Qwen2.5-Coder-7B-Instruct-AWQ

Maintained By
Qwen

Qwen2.5-Coder-7B-Instruct-AWQ

PropertyValue
Parameter Count7.61B
LicenseApache 2.0
Context Length131,072 tokens
QuantizationAWQ 4-bit
PaperTechnical Report

What is Qwen2.5-Coder-7B-Instruct-AWQ?

Qwen2.5-Coder-7B-Instruct-AWQ is a specialized code generation model that represents the latest advancement in the Qwen series. This 4-bit quantized version maintains high performance while reducing computational requirements, trained on 5.5 trillion tokens including source code and text-code grounding data.

Implementation Details

The model implements a transformer architecture with several advanced features including RoPE, SwiGLU, RMSNorm, and Attention QKV bias.

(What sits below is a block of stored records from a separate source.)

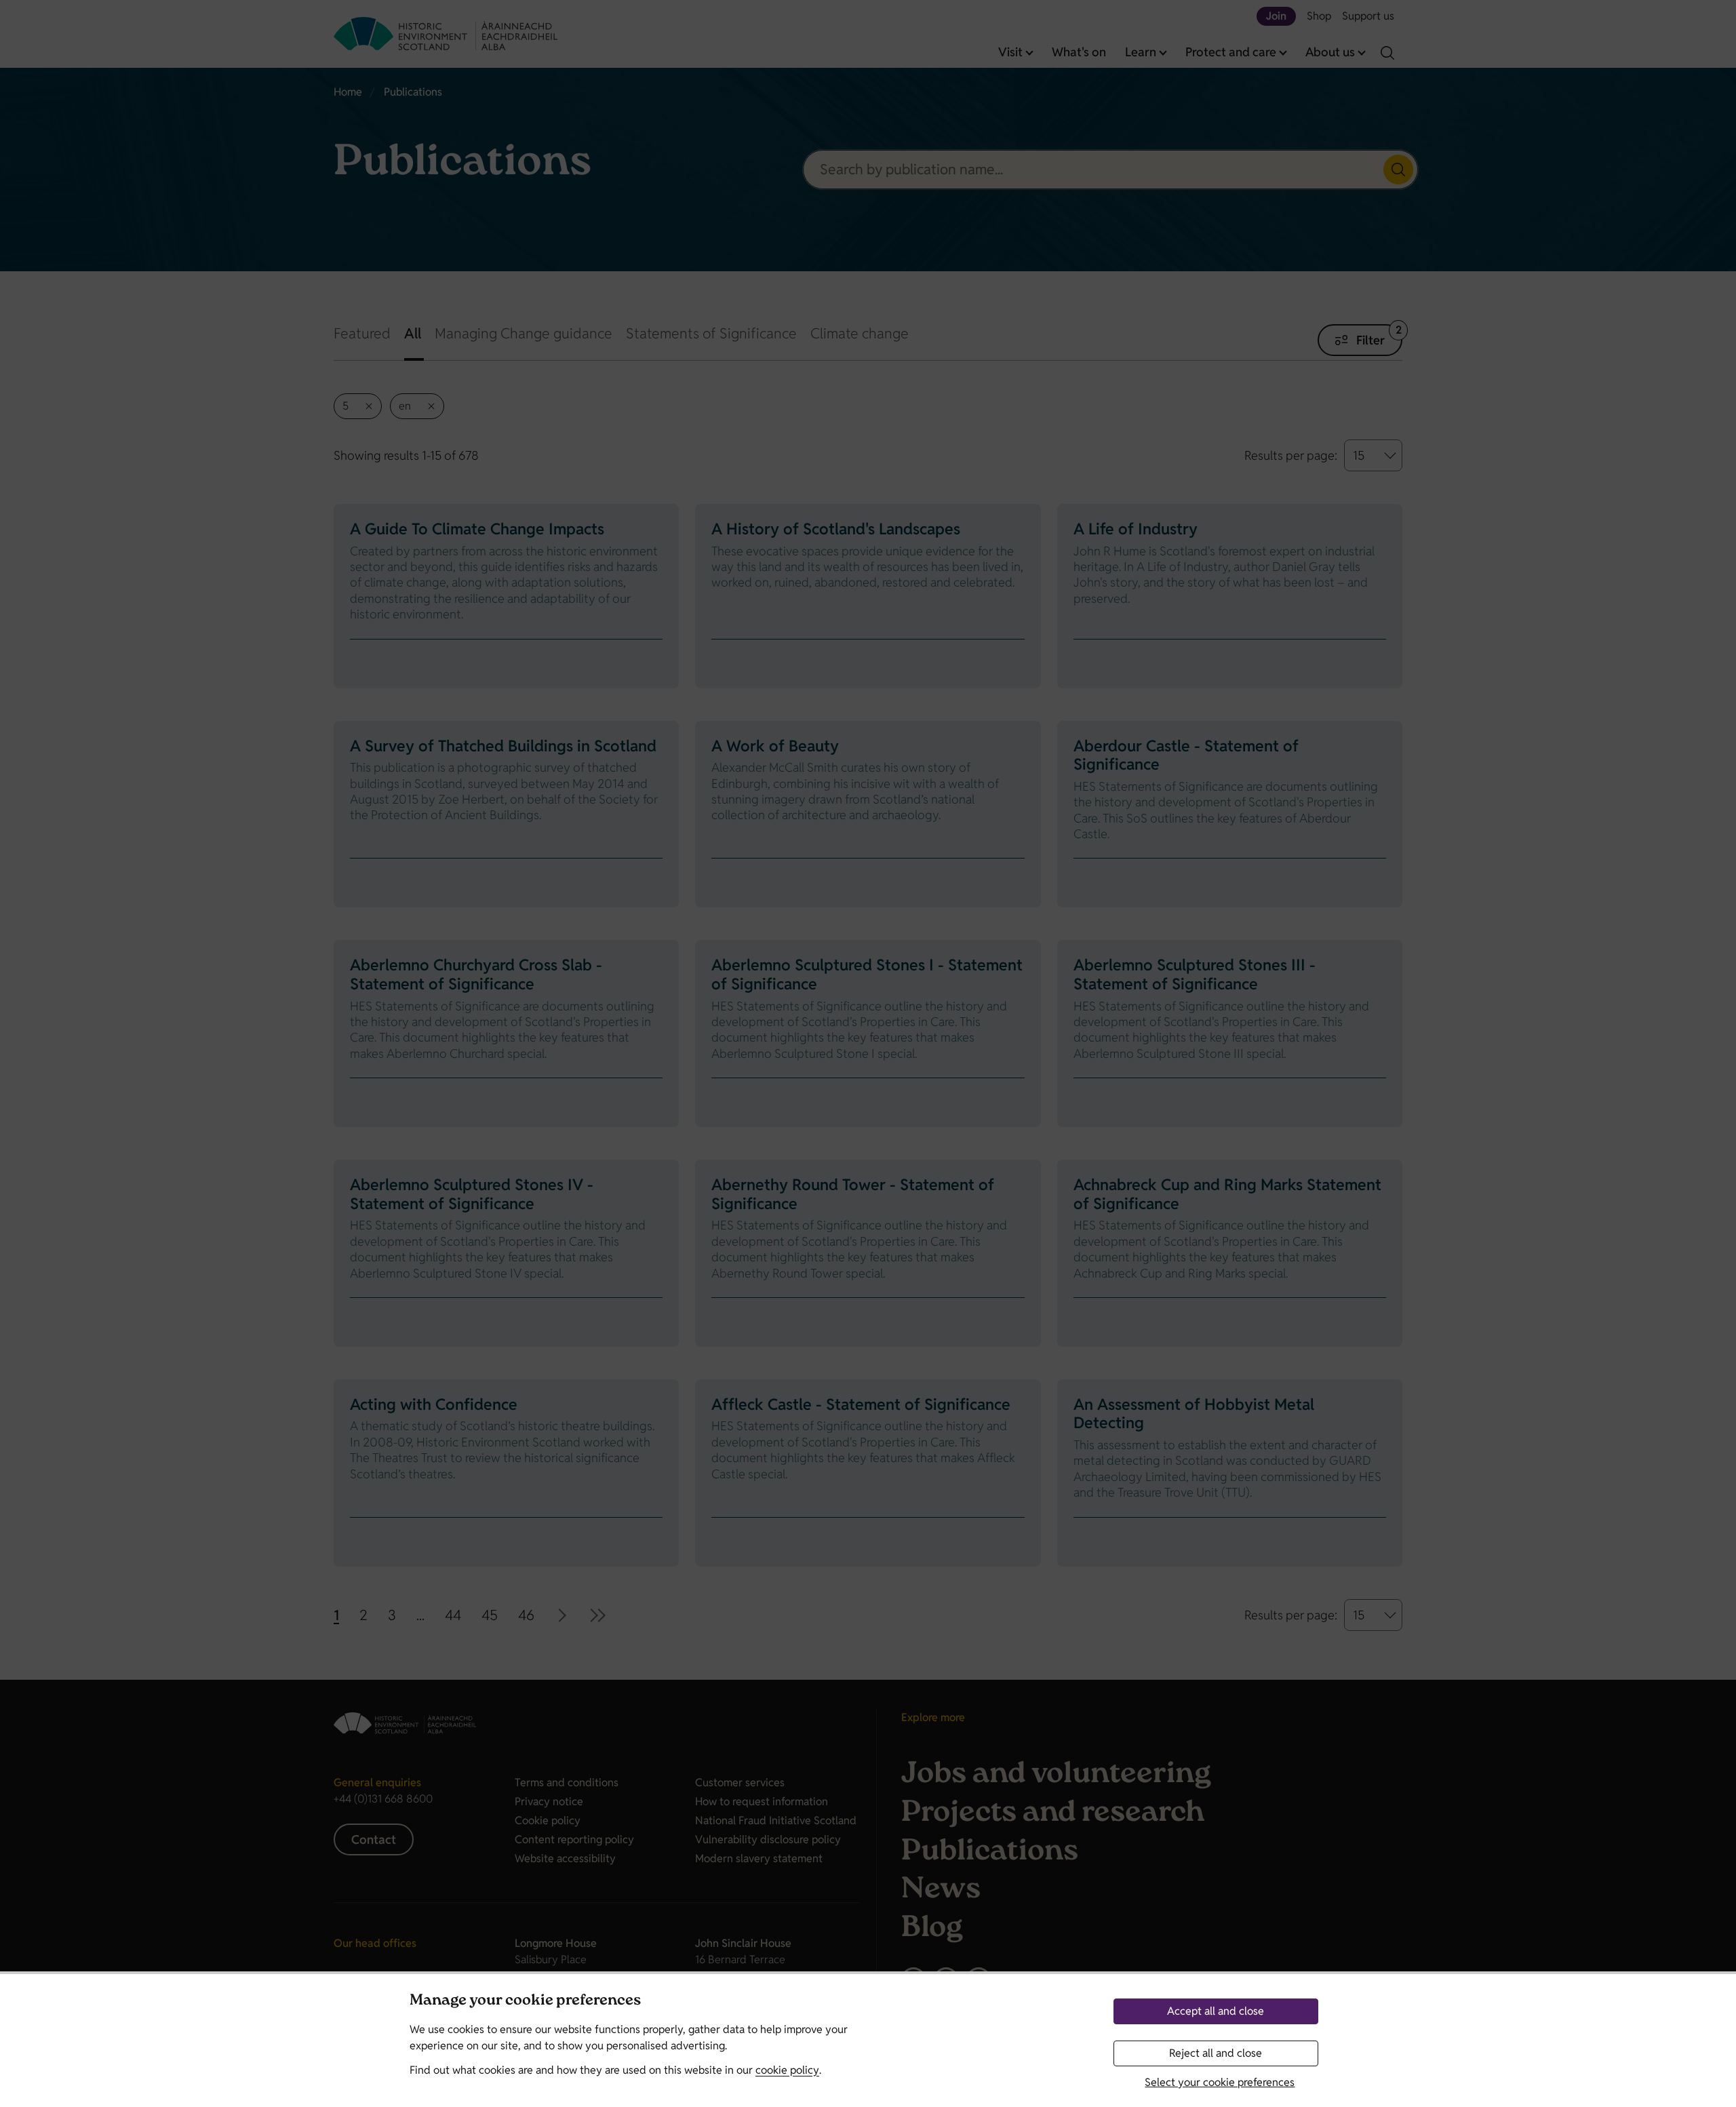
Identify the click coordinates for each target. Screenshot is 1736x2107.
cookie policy (787, 2070)
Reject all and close (1215, 2053)
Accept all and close (1215, 2011)
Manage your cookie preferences (525, 2001)
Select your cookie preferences (1220, 2082)
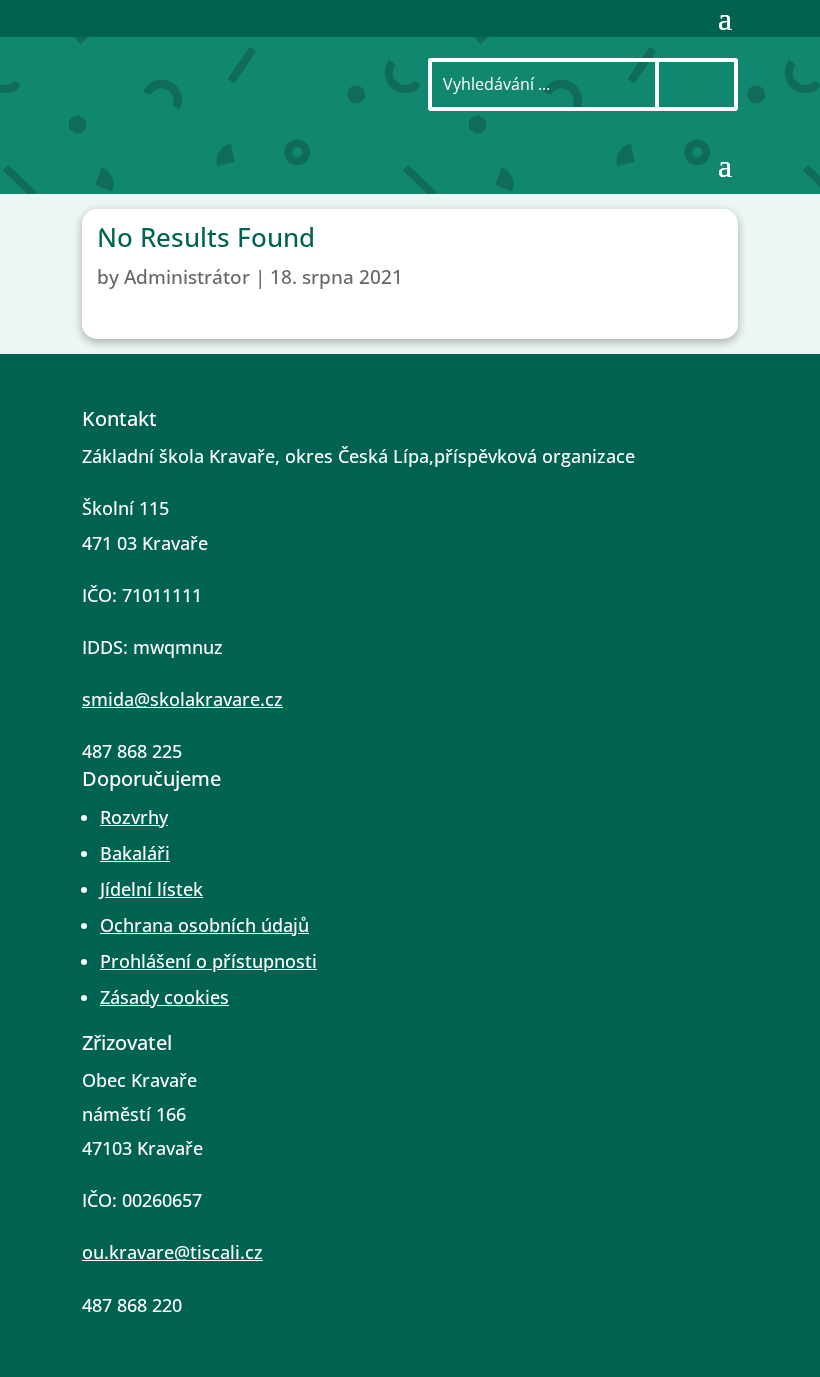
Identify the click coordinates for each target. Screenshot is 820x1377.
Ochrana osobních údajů (204, 925)
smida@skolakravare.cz (182, 699)
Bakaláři (135, 853)
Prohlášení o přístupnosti (208, 961)
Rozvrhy (134, 817)
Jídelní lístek (151, 889)
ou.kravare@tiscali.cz (172, 1252)
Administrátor (187, 277)
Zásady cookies (164, 997)
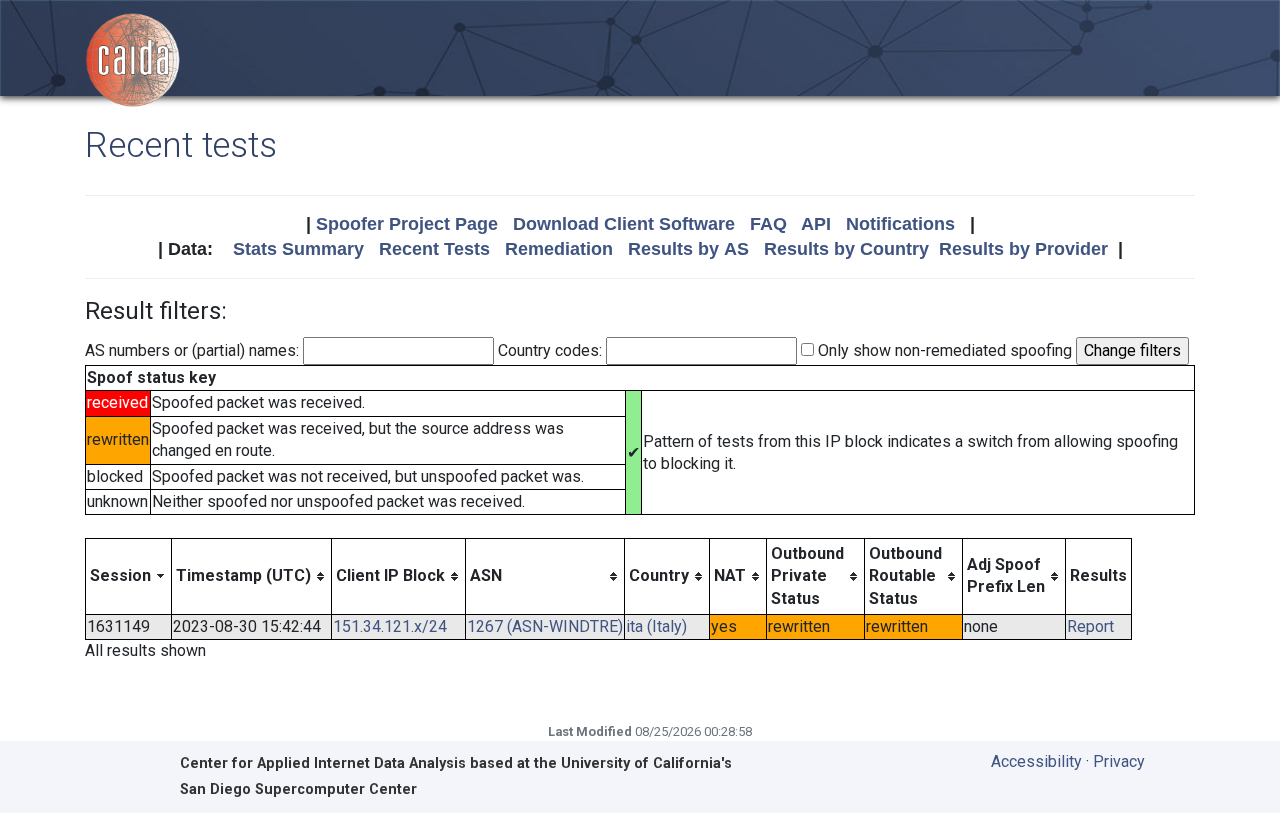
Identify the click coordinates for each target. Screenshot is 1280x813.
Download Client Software (624, 224)
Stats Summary (298, 249)
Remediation (559, 249)
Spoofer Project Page (407, 224)
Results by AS (688, 249)
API (816, 224)
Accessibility (1036, 761)
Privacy (1119, 761)
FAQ (768, 224)
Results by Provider (1023, 249)
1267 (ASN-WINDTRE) (545, 626)
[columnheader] (129, 576)
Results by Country (846, 249)
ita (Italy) (656, 626)
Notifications (900, 224)
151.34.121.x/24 (390, 626)
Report (1090, 626)
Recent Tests (434, 249)
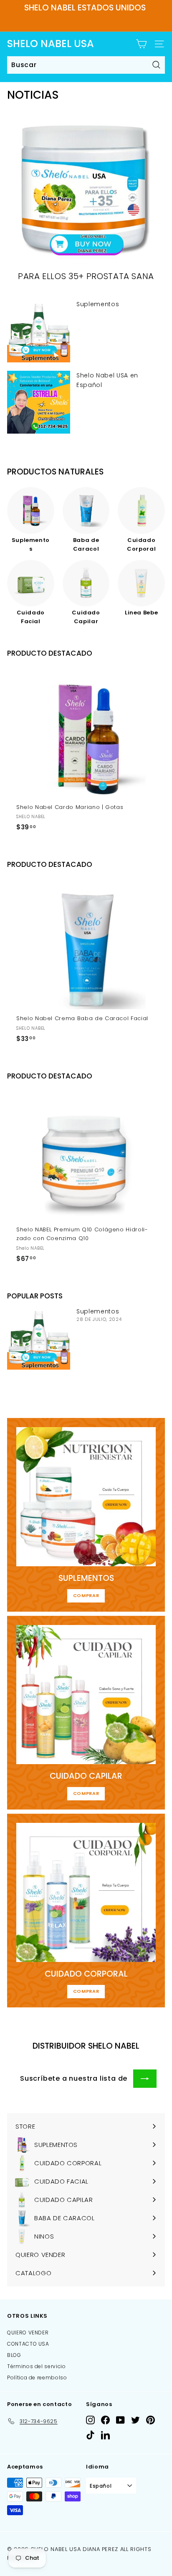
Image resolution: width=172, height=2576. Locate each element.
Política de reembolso (37, 2377)
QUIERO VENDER (27, 2332)
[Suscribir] (145, 2078)
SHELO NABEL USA (50, 44)
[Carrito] (141, 44)
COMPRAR (86, 1595)
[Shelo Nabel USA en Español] (38, 402)
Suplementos (97, 304)
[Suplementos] (38, 331)
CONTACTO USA (28, 2343)
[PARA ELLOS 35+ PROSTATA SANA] (86, 191)
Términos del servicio (36, 2366)
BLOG (14, 2355)
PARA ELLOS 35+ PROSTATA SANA (86, 276)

It utilizes 28 attention layers with 28 heads for queries and 4 for key-value pairs, optimized through AWQ quantization.

  • Full 131,072 token context length support
  • YaRN implementation for enhanced length extrapolation
  • Optimized 4-bit precision through AWQ quantization
  • 28 transformer layers with specialized attention structure

Core Capabilities

  • Advanced code generation and reasoning
  • Sophisticated code fixing abilities
  • Long-context processing up to 128K tokens
  • Code agent foundation capabilities
  • Strong mathematical and general competencies

Frequently Asked Questions

Q: What makes this model unique?

The model combines extensive parameter optimization (7.61B parameters) with 4-bit AWQ quantization, allowing for efficient deployment while maintaining high performance in code-related tasks. Its exceptional context length of 131,072 tokens sets it apart from many alternatives.

Q: What are the recommended use cases?

This model excels in code generation, debugging, and technical documentation tasks. It's particularly suitable for developers needing AI assistance in coding projects, code review processes, and technical problem-solving scenarios.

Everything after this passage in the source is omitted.